The nine-year-old twisted on his sea trunk and gazed in the direction his foster-father pointed. His simple face screwed into a frown. “Something on the ice.”

A thin wail floated over the water to his ear.

“It cries,” Ketil said.

Magnus’ mouth tightened as he adjusted the steering oar to swing toward the bobbing mound of fur. “See if you can fetch it out, son. Be careful.”

The boy moved clumsily to the prow of the small boat and leaned over the edge. As they neared the bundle, Ketil grabbed it and hauled it aboard. He weaved back to Magnus.

The man peeled away the soggy wrappings, his mouth fixed in a grim line. The babe was blue with cold, but she stopped whimpering long enough to fasten her pale green eyes on him. His old heart was forever lost in that instant.

“It looks like we’ve fished up a Pictish princess,” he said to the boy. “I don’t think she could be any bluer if we dipped her headfirst in woad.”
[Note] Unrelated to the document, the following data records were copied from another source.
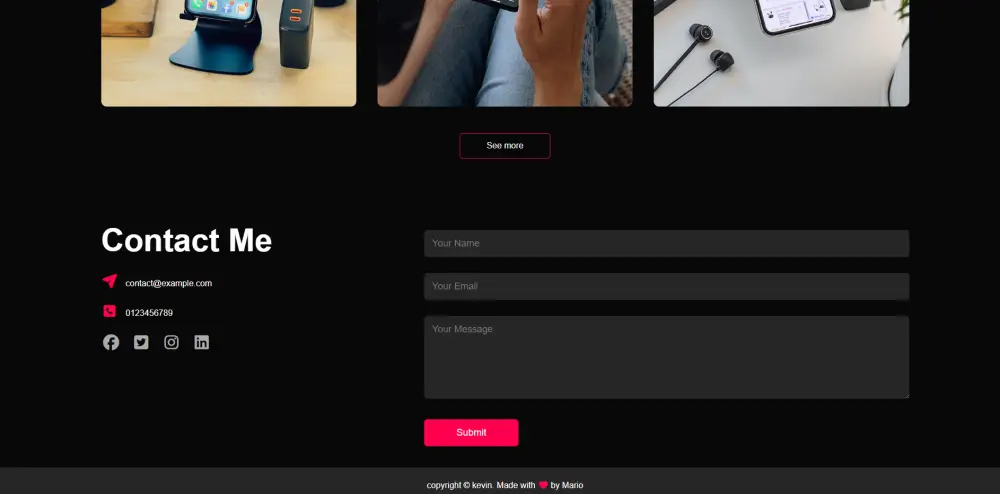Open the earphones portfolio image
Image resolution: width=1000 pixels, height=494 pixels.
click(781, 53)
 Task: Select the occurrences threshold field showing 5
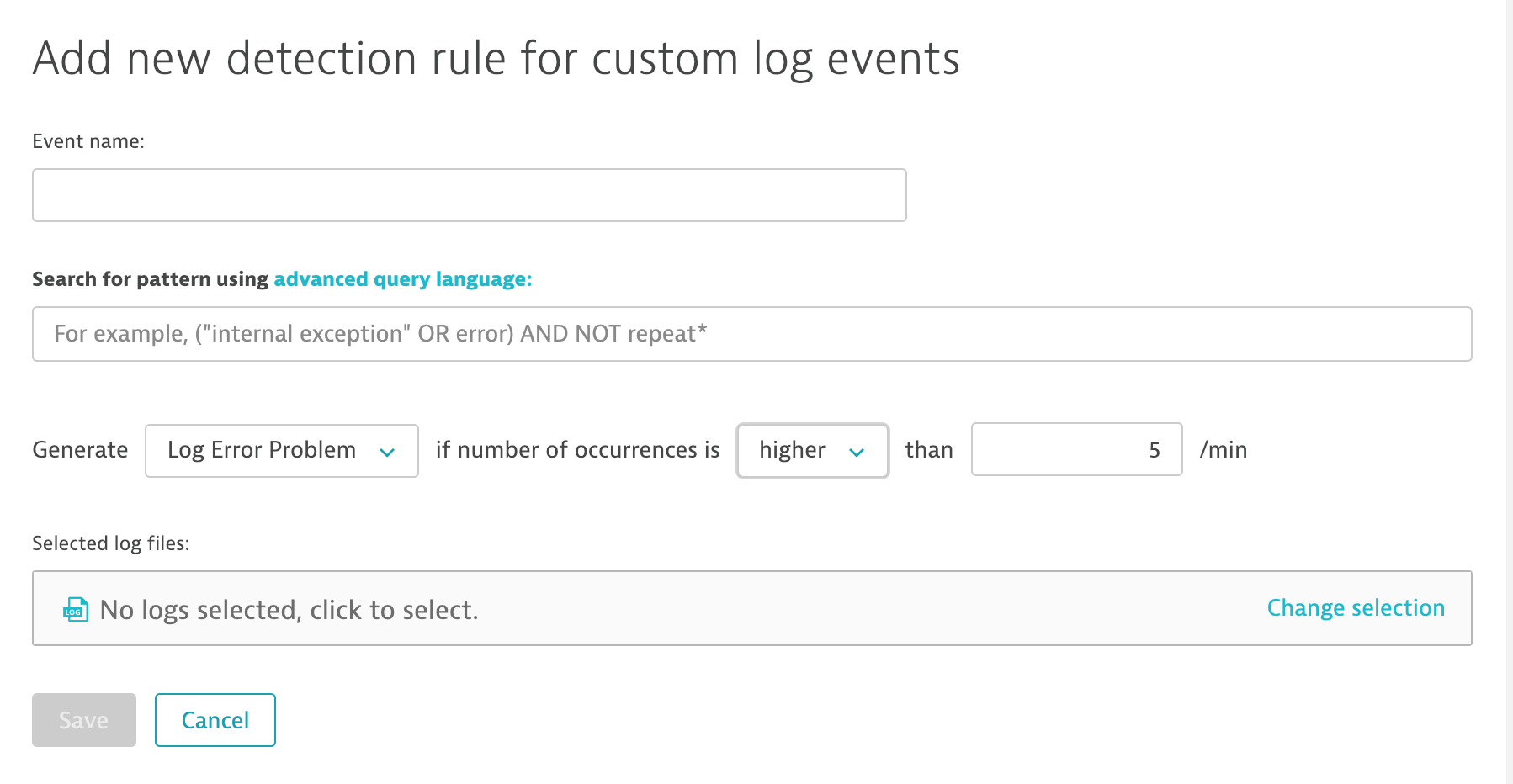[x=1075, y=450]
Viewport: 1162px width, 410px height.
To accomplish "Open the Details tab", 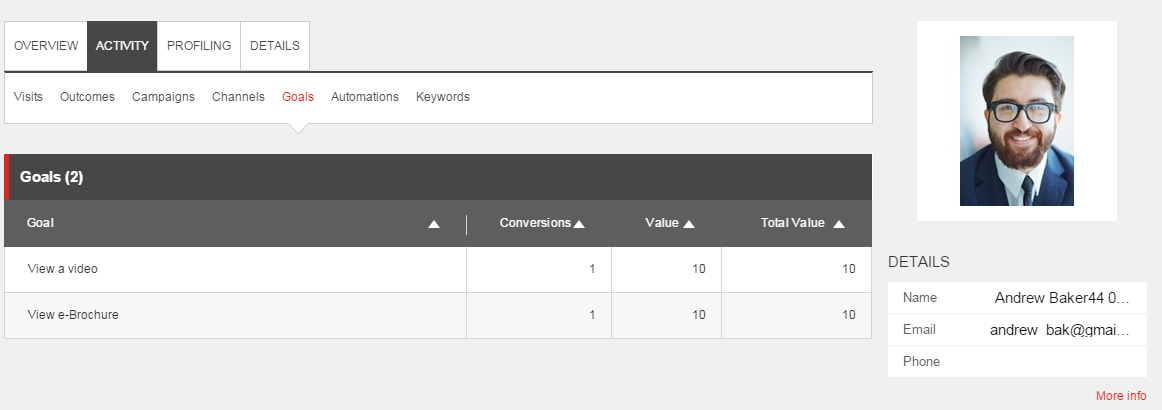I will (x=275, y=46).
“Can we keep it?” Ketil asked, his mouth hanging open. His soft heart always wanted to keep and care for little lost creatures.

“It’s difficult to return a gift from the gods,” Magnus said. “They tend to resent it when you try. Especially since they apparently went to a lot of trouble to send us to find this one.”
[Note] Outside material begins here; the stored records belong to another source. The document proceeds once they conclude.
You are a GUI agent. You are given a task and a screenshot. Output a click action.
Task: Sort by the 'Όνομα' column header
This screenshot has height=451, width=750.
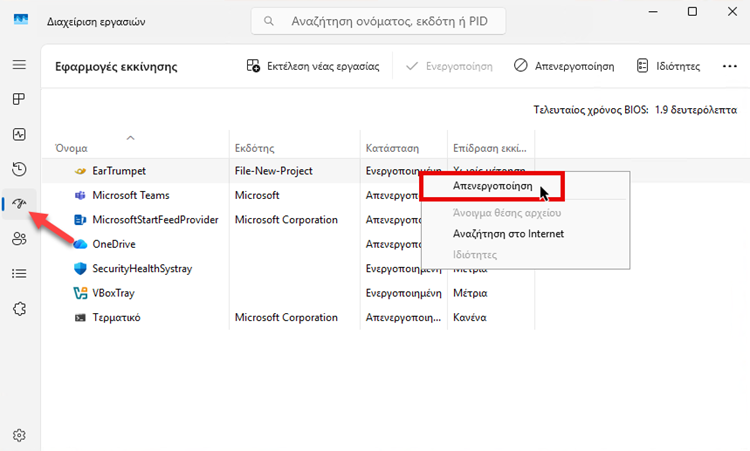pos(72,147)
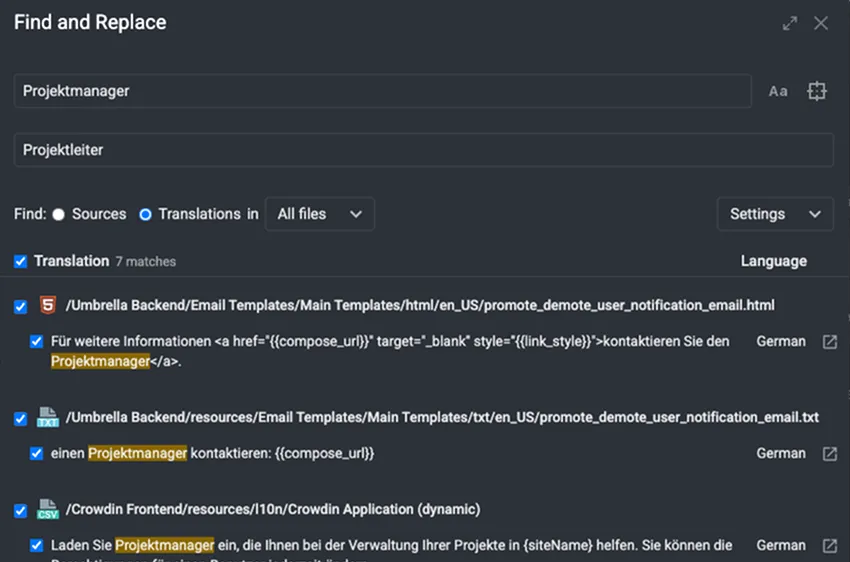This screenshot has height=562, width=850.
Task: Click the CSV file type icon
Action: pos(47,509)
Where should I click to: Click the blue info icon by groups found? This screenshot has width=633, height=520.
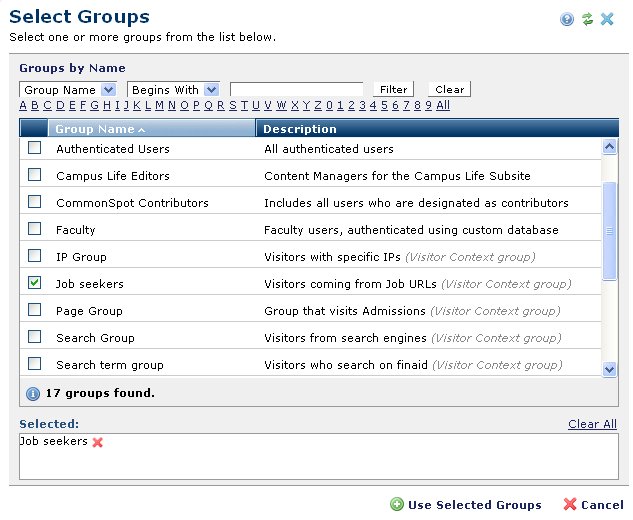tap(33, 394)
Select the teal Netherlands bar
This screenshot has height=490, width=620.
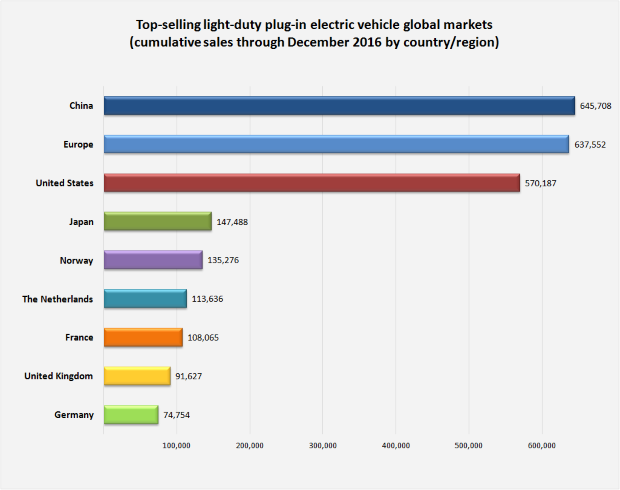[146, 299]
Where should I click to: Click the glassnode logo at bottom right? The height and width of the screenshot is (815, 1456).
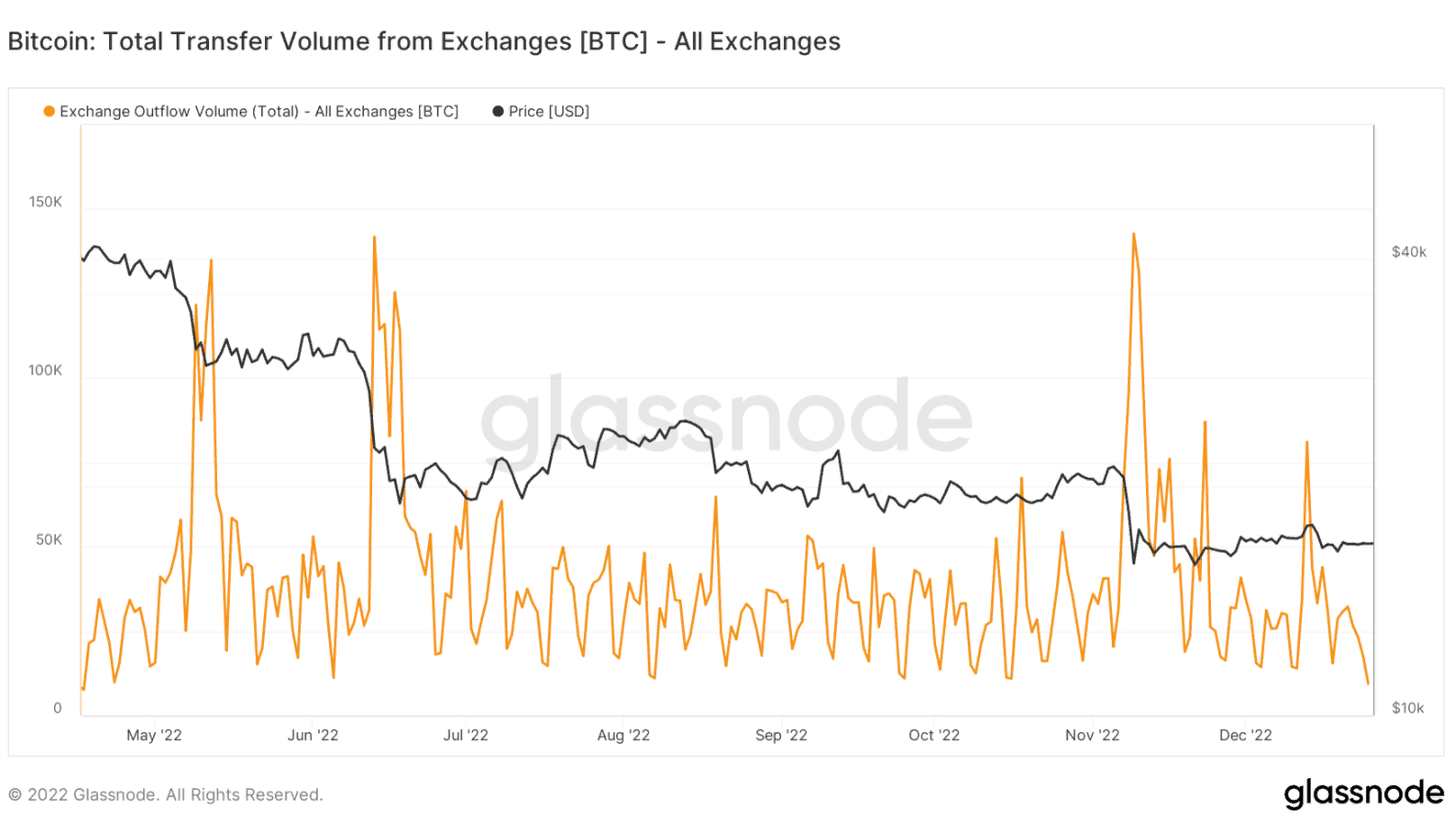coord(1363,793)
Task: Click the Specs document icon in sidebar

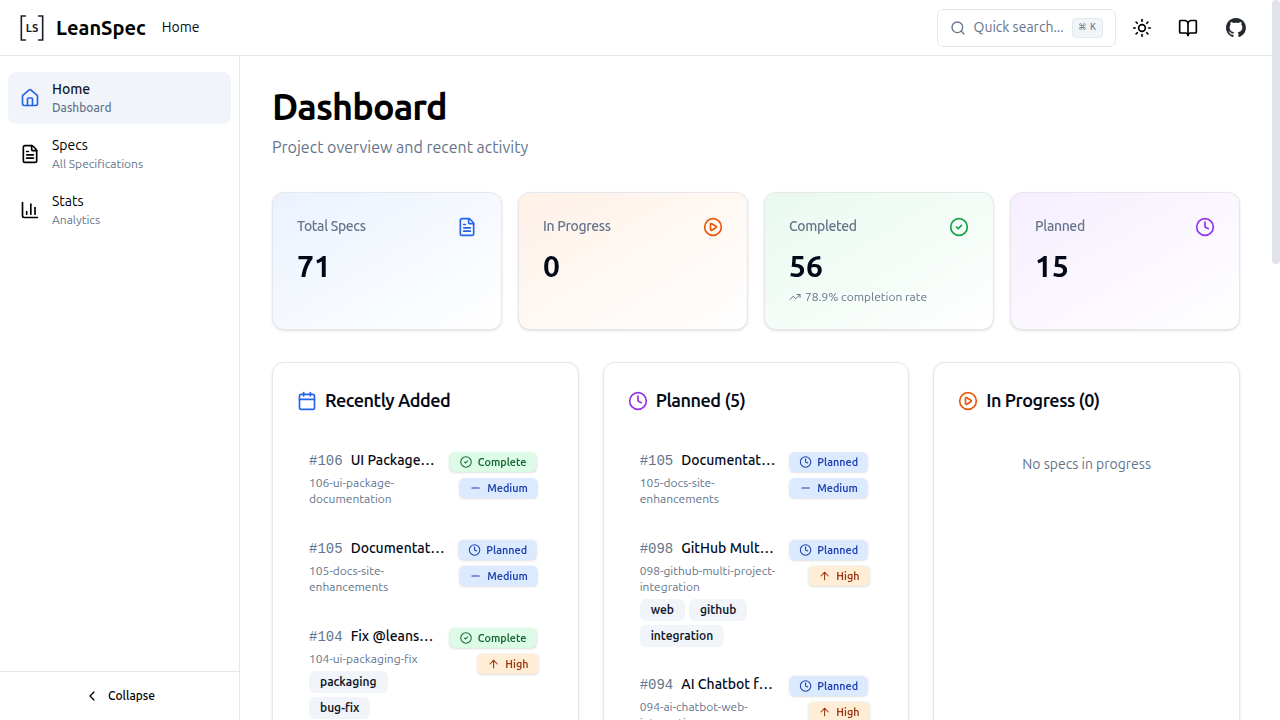Action: tap(29, 153)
As he said it, he eyed the coastline, wondering what calamity could lead someone to abandon such a goodly child. Magnus removed the cat-skin blanket and tucked the babe into the folds of his own warm cloak. Then he reefed the coracle around smartly.

“Winter is harder here than I expected, son.” He searched the shoreline for a clue as to which settlement in the deep fjord had expelled this tiniest of its members. “Hard winters can lead to hard hearts. I believe we’ll fare better going south.”

“But we had to come here, Father,” Ketil said insistently. “I dreamed it.”

“So you did, son,” Magnus said, pondering the gods’ wisdom in giving the boy this unusual gift when they had denied him normal intelligence. He glanced down at the tiny girl, whose skin was already regaining a healthy pink color, sheltering peacefully in the capacious folds of his multi-hued cloak. “And it appears we’ve already found the reason why.”

 

Chapter 1
 

 

Every dog in the settlement howled as if the world were ending. Rika peeked out a crack in the privy door. Rough men, armored in hardened leather, herded people and livestock to their dragonships
moored at the quay. So far, none of the raiders had
thought to check the cesspit. She and her foster
brother, Ketil, were safe enough for the moment.

“Father’s out there.” Ketil's round face was streaked
with dirty runnels where tears left their tracks.

“I know, I know.” Rika bit her lip, trying to think
what to do next. She hoped to catch a glimpse of the
old skald’s flowing white hair and multihued cape. “Where can Magnus be?”

And why, oh, why did he ever drag us from the Danish court?

Smoke wafted toward them. The flames were closer now.

“Come.” Rika grabbed Ketil’s big hand and pulled him behind her. She darted across the muddy lane,
slipping and going down, then scrambled back to her
feet and skidded into a stable. Rika stopped, frozen in mid-step. A small gasp escaped her lips.